さらに市街地に入って、スーパーマーケットに近づいたとき、先日に買い忘れをしたことを思い出した。ついでに立ち寄って買って帰ろうと思った。途中に、サラリーマン風の男性に、「料理屋のうお嘉さんはこの道を行けばよいのですか」と尋ねられた。私は自転車を止め、来た道を振り返って指差しながら、「まっすぐ行けばいいですよ。でも歩くと相当ありますよ」と言った。さっきの団体客の一人が、マイクロバスに乗り遅れでもしたのだろうか。荷物も提げていたから気の毒になる。

 

その昔はこの辺りも多くが竹林だった。最近はずいぶんにたくさんに家が新築されて立ち並ぶようになった。しかし残念ながら、そこにかもし出される街並みの印象や雰囲気は、私にはとても気品があるとは思えない。私の価値観や美意識が今の時代には特殊なのだろうか。最近のこうした戸建て住宅の設計者や建築家の美的感覚はどうなっているのだろうと思いもする。もちろん素人の口出すことではないことはわかっているけれど。ただ、そうした風景をその眼に刻みこむ住民や子供たちの精神は、日常にどのような印象や影響を受けて育つだろうか。果たして優れた美意識がはぐくまれるだろうか。 

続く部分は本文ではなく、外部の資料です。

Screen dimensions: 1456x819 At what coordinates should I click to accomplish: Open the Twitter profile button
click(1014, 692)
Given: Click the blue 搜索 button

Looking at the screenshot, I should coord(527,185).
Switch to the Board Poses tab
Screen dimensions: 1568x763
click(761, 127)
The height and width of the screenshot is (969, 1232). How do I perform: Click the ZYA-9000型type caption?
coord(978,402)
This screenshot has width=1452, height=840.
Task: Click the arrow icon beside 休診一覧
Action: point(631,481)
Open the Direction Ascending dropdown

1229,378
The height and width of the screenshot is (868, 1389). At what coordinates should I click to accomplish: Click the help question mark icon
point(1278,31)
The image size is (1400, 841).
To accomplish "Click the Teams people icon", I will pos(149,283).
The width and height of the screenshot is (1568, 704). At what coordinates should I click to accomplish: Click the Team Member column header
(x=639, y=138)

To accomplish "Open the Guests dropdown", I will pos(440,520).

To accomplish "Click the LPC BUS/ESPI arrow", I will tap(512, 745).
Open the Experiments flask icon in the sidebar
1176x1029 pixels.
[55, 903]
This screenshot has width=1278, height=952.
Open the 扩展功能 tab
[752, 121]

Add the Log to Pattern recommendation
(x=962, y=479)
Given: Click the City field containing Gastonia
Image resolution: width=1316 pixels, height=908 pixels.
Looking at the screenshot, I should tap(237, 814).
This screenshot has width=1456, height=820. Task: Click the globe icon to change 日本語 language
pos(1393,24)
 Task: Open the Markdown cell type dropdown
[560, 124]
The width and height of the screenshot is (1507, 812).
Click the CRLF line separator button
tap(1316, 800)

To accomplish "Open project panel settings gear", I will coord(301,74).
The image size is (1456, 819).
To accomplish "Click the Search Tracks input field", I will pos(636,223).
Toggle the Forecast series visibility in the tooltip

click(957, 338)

やがて鉄塔の立っている池の横に出た。この池は町の共同管理地になっている。その池の中のところどころに、黄色のアヤメが、キショウブと言うのだろうか、群生しているのが見えた。それを見て、やはり人間の造形は、とりわけ現代日本人のそれは昔の人以上に、自然の美しさにはまだ及びもつかないのだと思った。